Once they offered on line real time streaming, things took off. We became less inclined to do the mail order rental in favor of the immediately gratifying on line streaming feature. Both on line streaming and mail order rental were being offered for about eight bucks a month.

There were few if any new releases, some titles were only available on CD, out of tens of thousands of titles there were only about one hundred that were interesting, but they were only charging eight dollars a month for the service.

Before long subscribers were informed that they could choose between on line streaming or mail rental CD and still only pay eight dollars a month subscription fee. If they wanted both mail rental and on line streaming they would need two subscriptions, one for the mail order rental and one for the on line streaming. A nice way to announce a doubling in subscription fees without any improvement in programming.

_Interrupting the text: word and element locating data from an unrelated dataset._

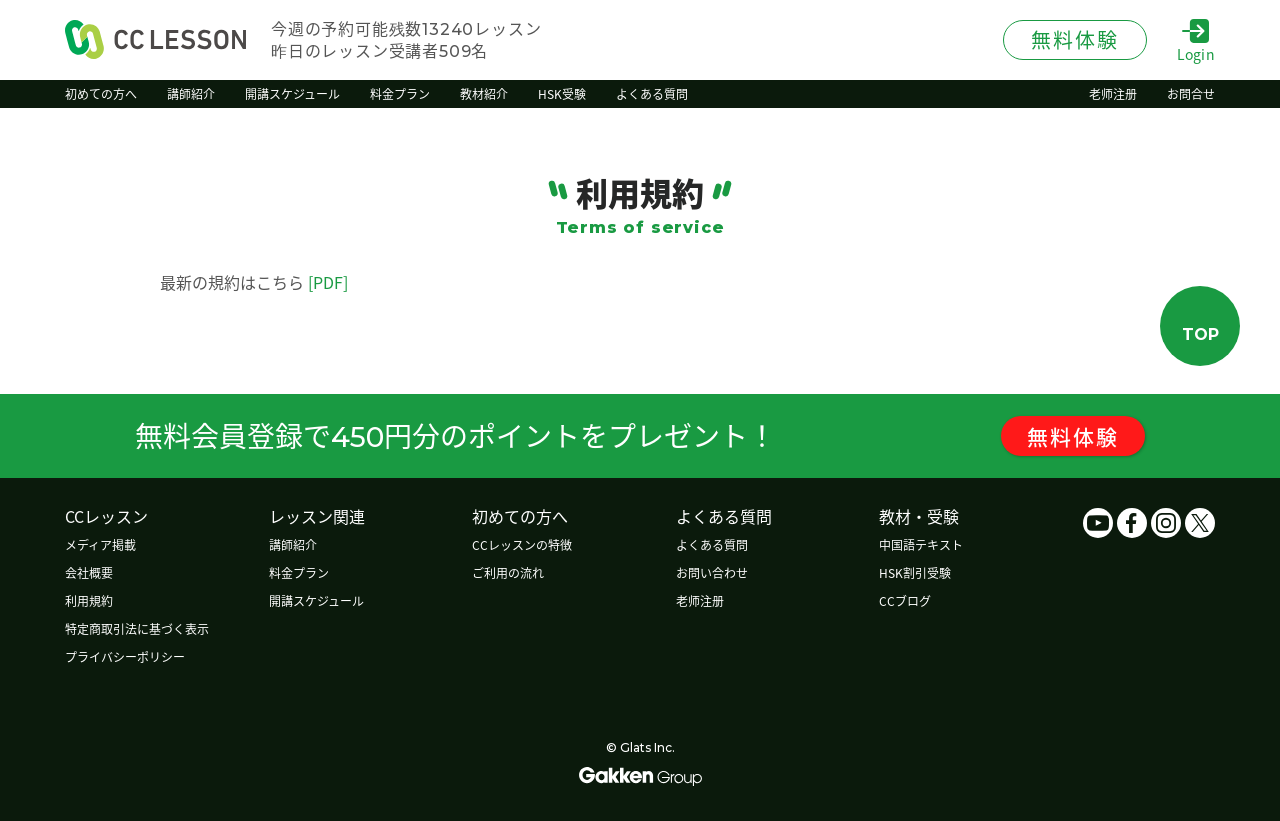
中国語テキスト (921, 544)
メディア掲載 (100, 544)
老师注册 (700, 600)
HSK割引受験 (915, 572)
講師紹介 (293, 544)
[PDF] (328, 282)
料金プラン (299, 572)
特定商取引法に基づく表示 (137, 628)
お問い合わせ (712, 572)
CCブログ (905, 600)
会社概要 (89, 572)
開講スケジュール (316, 600)
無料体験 (1073, 436)
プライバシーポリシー (125, 656)
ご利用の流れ (508, 572)
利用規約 (89, 600)
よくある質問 (712, 544)
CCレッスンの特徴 (522, 544)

We had long since given up on mail order rentals in favor of on line streaming so we did not experience any undue negative effect.

Recently I hear Netflix is considering an additional increase in subscriber fees but only for new subscribers. That tells me it will not be long before old subscribers will be saddled with higher bills as well.

Unless the programming improves comensurate with the price increase we may be faced with having to bid Netflix goodbye and good luck. You see those hundred movies of interest will all have been viewed at least once by us and none are interesting enough to view twice.